I started noticing some gaps in my home-lab monitoring solutions this week but I didn’t really pay much attention to it until I looked at it over time.
My SmartThings Prometheus exporter reaches out to the SmartThings API every 60 seconds and populates the status and metrics for each of my devices. I’m able to make some nice Grafana dashboards that show things like battery levels, contact, motion, & switch status, power usage, temperature, and thermostats. But there’s nothing worse than seeing null values in my data!! UGH!!! (It makes for some seriously ugly graphs and missed alerts – unless you’re connecting null values…)
Because I also use Grafana’s Loki Docker Driver Client, I was quickly able to take a current and historical view of the logs from my SmartThings exporter. It wasn’t looking good:
Something started kicking off a lot errors around the the 19th of February. And what are all these messages?
dial tcp: lookup api.smartthings.com on 127.0.0.11:53: server misbehaving" source="loop.go:59"
Specifically – looking up a server name on port 53 tends to point to my local DNS server. To start troubleshooting – I tried doing some command line DNS lookups first:
# nslookup api.smartthings.com Server: 10.10.3.80 Address: 10.10.3.80#53 Non-authoritative answer: Name: api.smartthings.com Address: 18.104.22.168 Name: api.smartthings.com Address: 22.214.171.124 Name: api.smartthings.com Address: 126.96.36.199 Name: api.smartthings.com Address: 188.8.131.52 Name: api.smartthings.com Address: 184.108.40.206 Name: api.smartthings.com Address: 220.127.116.11 Name: api.smartthings.com Address: 18.104.22.168 Name: api.smartthings.com Address: 22.214.171.124
That looked fine.
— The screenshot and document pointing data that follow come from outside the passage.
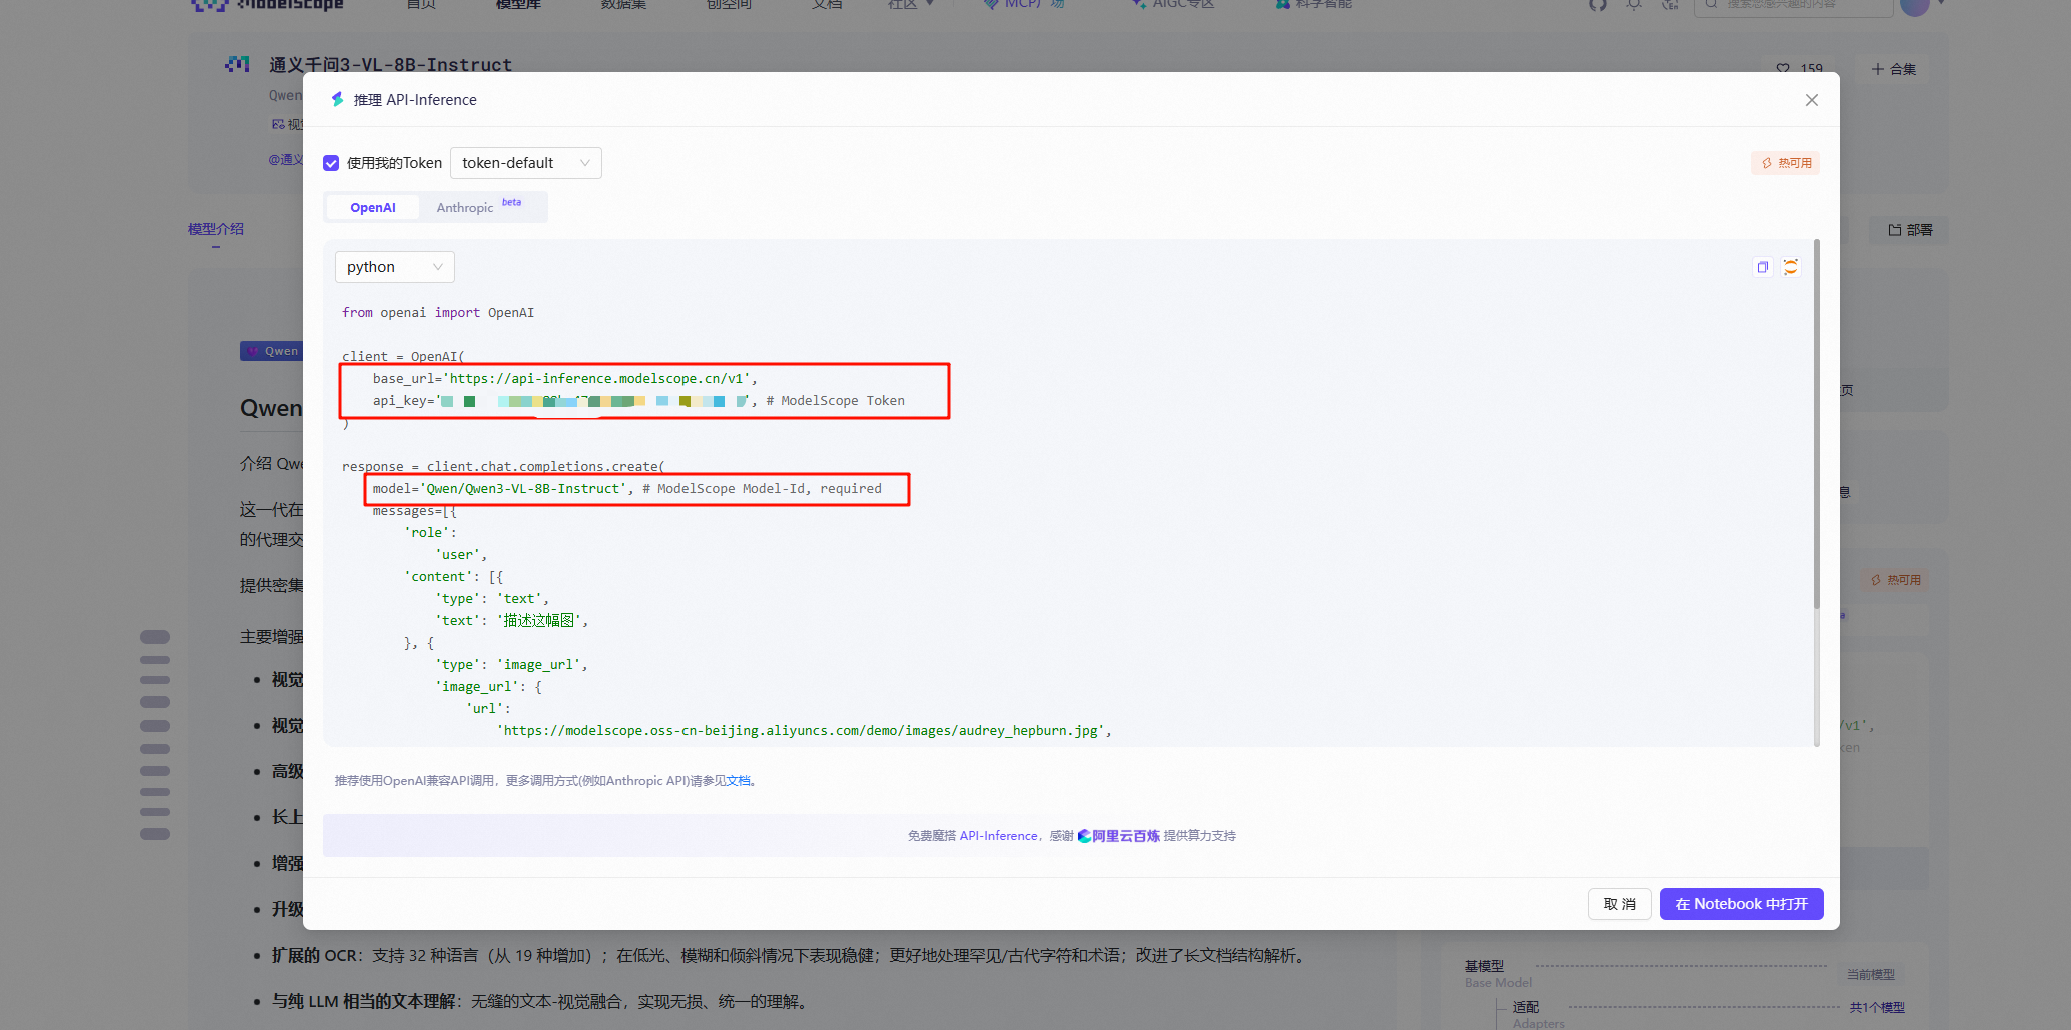2071x1030 pixels.
Task: Expand the python language dropdown
Action: (x=394, y=267)
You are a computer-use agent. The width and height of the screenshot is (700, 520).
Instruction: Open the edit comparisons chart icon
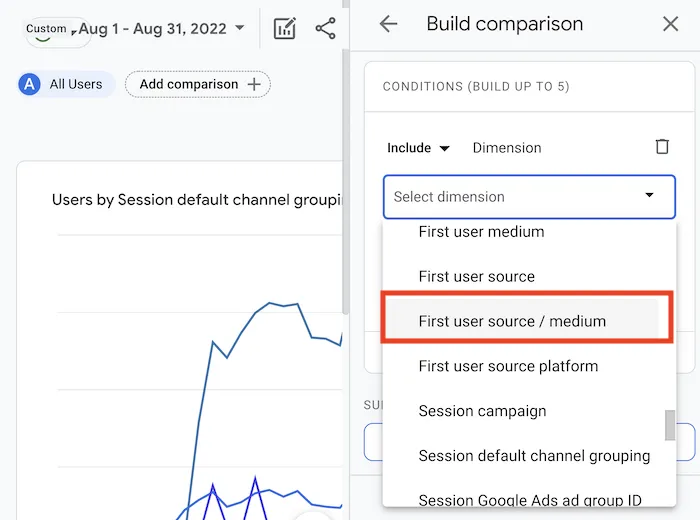(x=284, y=28)
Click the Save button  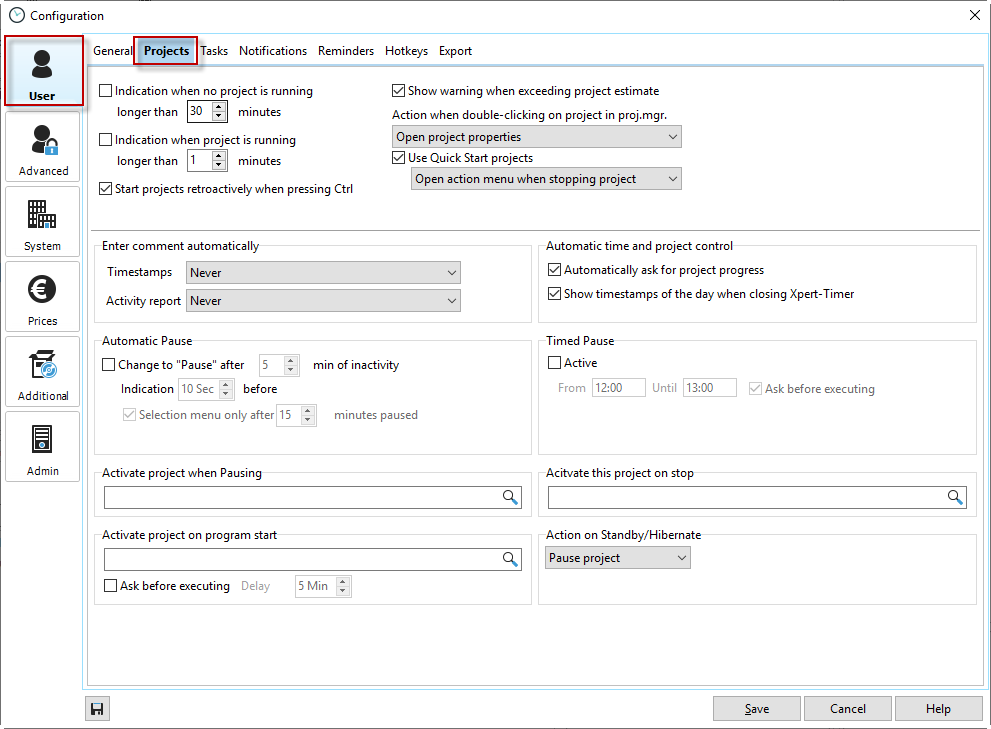(x=757, y=709)
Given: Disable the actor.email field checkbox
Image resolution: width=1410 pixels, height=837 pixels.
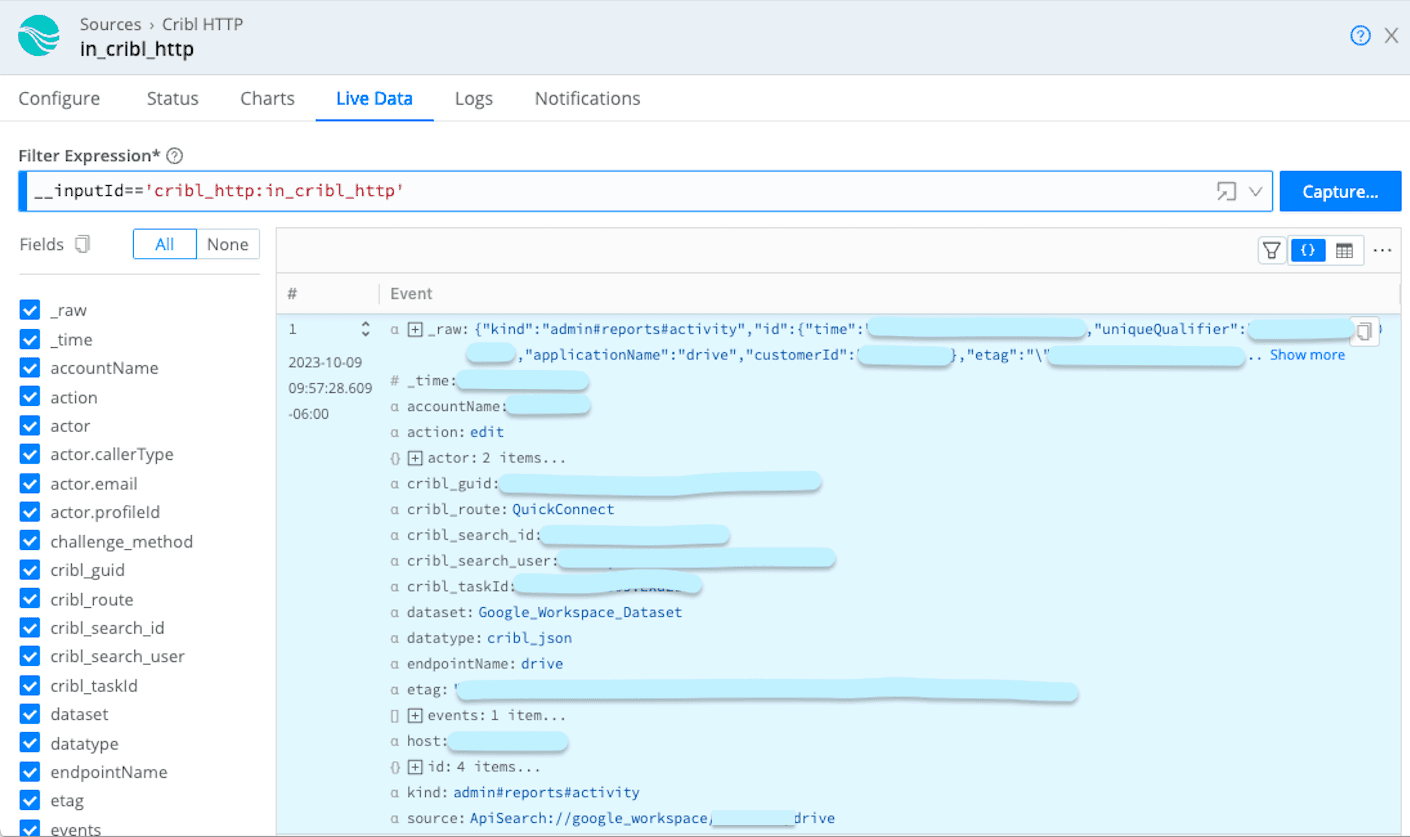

So I tried running it a few more times just to be sure and I quickly received a different response:
# nslookup api.smartthings.com Server: 10.10.3.80 Address: 10.10.3.80#53 ** server can't find api.smartthings.com: REFUSED
Refused huh? (I shall not be REFUSED!!)
Let me try a local network server:
# nslookup grafana01.tylephony.com Server: 10.10.3.80 Address: 10.10.3.80#53 ** server can't find grafana01.tylephony.com: REFUSED
Since I use and love Pi-hole as my local DNS and DHCP server – I made a quick search of their forums and found this similar issue. But the response didn’t quite make sense in my case: “Pi-hole is not refusing it, your upstream is refusing to provide an answer.”
Pi-hole IS my upstream server!!
A little more digging in the forums revealed a look at the most recent release notes for Pi-hole FTL v5.7 and Web v5.4. This caught my eye:
Inbuilt enhanced Denial-of-Service (DoS) protection
Hence, we decided to implement a customizable rate-limiting into FTL itself. It defaults to the rather conservative limit of allowing no more than 1000 queries in a 60 seconds window for each client. Afterwards, any further queries are replied to with empty replies with the status set to REFUSED. Both the number of queries within the window as well as the window size can be configured by the user. It is important to note that rate-limiting is happening on a per-client basis. Other clients can continue to use FTL while rate-limited clients are short-circuited at the same time.
Because I monitor a lot of my servers with Grafana, Prometheus, and InfluxDB – I ping DNS a lot. Like around 5 million times a day. And I did just update my Pi-hole servers. A look back at my Pi-hole DNS stats shows a bit more of this trend over time both before and after this update.
Since the server that I have running my SmartThings exporter also runs a lot of other exporters and metrics collectors, Pi-hole was actually rate limiting that client.
Thankfully an easy fix:
Rate-limiting can easily be disabled by setting RATE_LIMIT=0/0 in /etc/pihole/pihole-FTL.conf. If I want, say, to set a rate limit of 1 query per hour, the option should look like RATE_LIMIT=1/3600.
So – any lessons learned?
- Read the release notes before deploying any updates? (Nope!)
- Limit the rate interval or number of metrics and exporters to ease the number of DNS queries? (Nope!)
- Set up default error alerting to catch problems sooner? (Soon!!)
Happily – no more gaps…